HELSINKI (Reuters) - Estonia said a Russian jet violated its airspace on Friday, hours after neighbouring Finland said two similar planes passed over its territory as it prepared to sign a defence pact with the United States.
Moscow denied sending planes across anyone’s borders - but one analyst said the flights could have been staged as a reminder of Russia’s influence, as countries in the region looked to strengthen ties with the West.
Estonia’s defence ministry said a Russian fighter jet entered its airspace for less than a minute with its transponder turned off at 2.38 a.m. (2338 GMT, Thursday).
Helsinki said two different SU-27 planes crossed into its airspace on Thursday afternoon and evening, over the Gulf of Finland - the body of water that separates it from Estonia.
“We take these incidents seriously,” Finland’s defence minister, Jussi Niinisto, told reporters. “Having two suspected violations on the same day is exceptional.” Past incursions had mostly been by Russian cargo planes, not fighter jets, he said.

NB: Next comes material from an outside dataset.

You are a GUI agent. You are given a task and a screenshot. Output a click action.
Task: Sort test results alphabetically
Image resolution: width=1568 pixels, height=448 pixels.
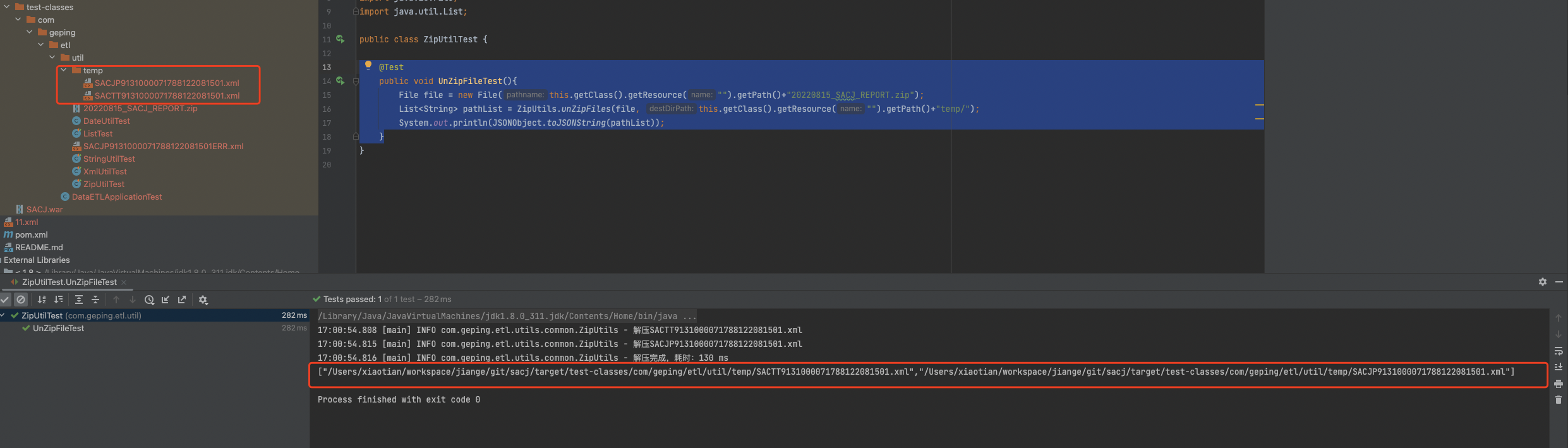click(42, 300)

Russia’s defence ministry dismissed the reports, saying SU-27 military planes had conducted training flights on Thursday and Friday over neutral waters, Russian agencies reported.
Finland has grown increasingly worried about military activities by Russia - its former ruler with which it shares a 1,300-km (812-mile) land border - particularly since Moscow’s annexation of Ukraine’s Crimea region in February, 2014.

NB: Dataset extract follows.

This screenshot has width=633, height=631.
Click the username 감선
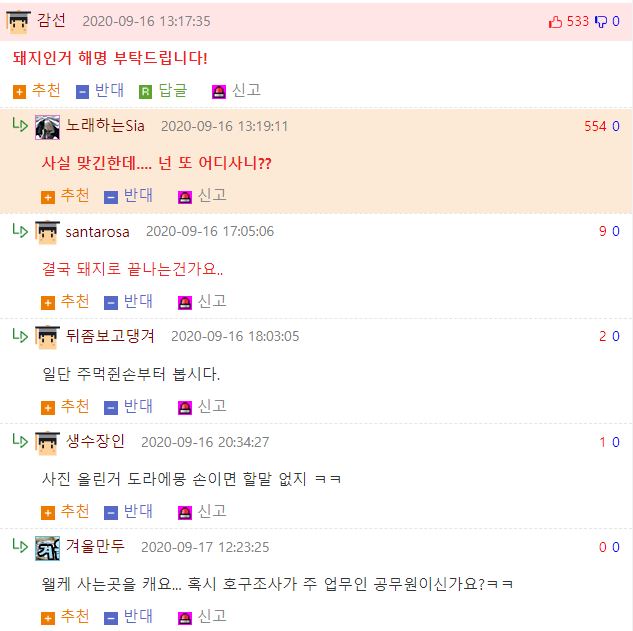point(51,20)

In response, Finland has tightened cooperation with Sweden and fostered closer ties with NATO. On Friday it signed a defence cooperation deal with the United States, covering training and information sharing but stopping short of military assistance.
“It’s positive that United States is interested in Northern Europe’s security situation and of collaboration with the region’s countries. We see this as a stabilizing element,” Niinisto said.
He declined to speculate on whether Russia had tried to show its power before his meeting with U.S. Deputy Secretary of Defence Robert Work.
But Charly Salonius-Pasternak, analyst at the Finnish Institute of International Affairs, said it was “entirely credible, that airspace violations were a reminder from Russia: ‘Hey, we are still here’.”
“It costs them nothing, and they can see that these violations have an effect on Finland,” he told public broadcaster YLE.
The reported incursion in Estonia also coincided with a one-day visit there by Ukraine’s defence minister.
German pilots patrolling the skies over the Baltics reported “noticeable and aggressive behavior” by Russian military aircraft overnight, a spokesman for the German defence ministry said.
He said two of up to six German Eurofighters stationed at Amari air base in Estonia had been scrambled several times to identify the Russian aircraft.
In April, two Russian warplanes flew simulated attack passes near a U.S. guided missile destroyer in the Baltic Sea.